É claro que as coisas mudaram desde então. Até em Portugal, este pequeno canto tão conservadorzinho. Mas terão mudado assim tanto? Não sei. Sei que o inabalável princípio da menina-bem-comportada ainda se mantinha quando eu era pequena, e o freio que impunha às acções da adolescência era bem presente. E vejo, pelas escolhas das pessoas à minha volta, que o caminho tradicional, da vida "decente", ainda dá frutos imensos. Não penso que as pessoas devam optar por uma vida indecente. Não se trata disso. Mas Splendour in the Grass fez-me pensar em falsos moralismos, ou pelo menos moralismos severos e castigadores, que ditam que a vida só se pode viver de uma determinada maneira, que não é necessariamente a melhor para nós. E são esses moralismos, esse peso imenso das instituições sociais velhinhas, quase do Restelo, ou até mesmo do Restelo, porque não, que sinto ainda muito presentes neste país. Ou talvez não, talvez seja apenas o meu, esse sim quezilento, pessimismo a falar e a levar-me a melhor.

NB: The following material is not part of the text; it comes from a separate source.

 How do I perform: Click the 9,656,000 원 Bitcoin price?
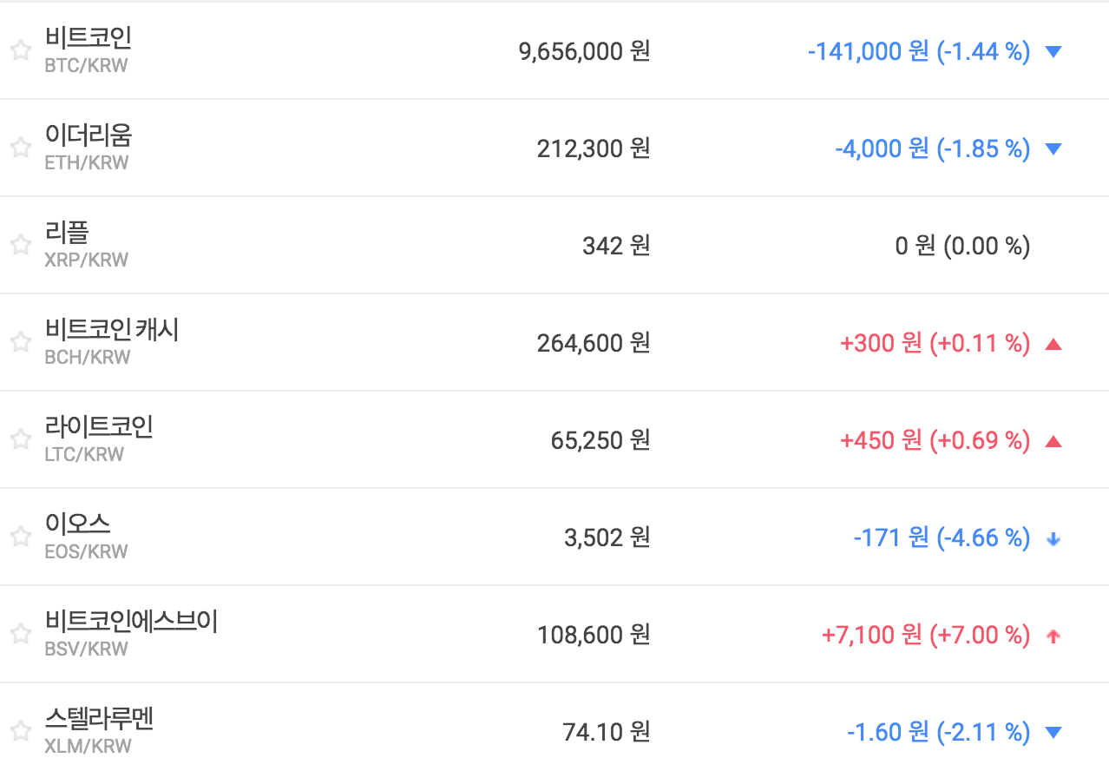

Nota para dizer que cheguei à conclusão que Elia Kazan realizou pelo menos dois filmes de que gosto muitíssimo, este Splendour e o Eléctrico Chamado Desejo (podia ter dito apenas "Streetcar", que era bem mais cool, mas enfim, decidi-me pela modéstia). Quando era adolescente, eu até gostava de dizer que o meu realizador preferido era Elia Kazan porque, lá está, achava que isso fazia de mim um ser incomensuravelmente cool. Depois, descobri a questão da lista negra e as denúncias de Kazan para não integrar a mesma lista, durante a época da caça às bruxas aka comunistas em Hollywood. Foi um dilema que me partiu o coração, mas hoje em dia ultrapassei isso. Prefiro pensar que nunca seria amiga de Elia Kazan, mas que tal não me impede de apreciar muitíssimo os seus filmes.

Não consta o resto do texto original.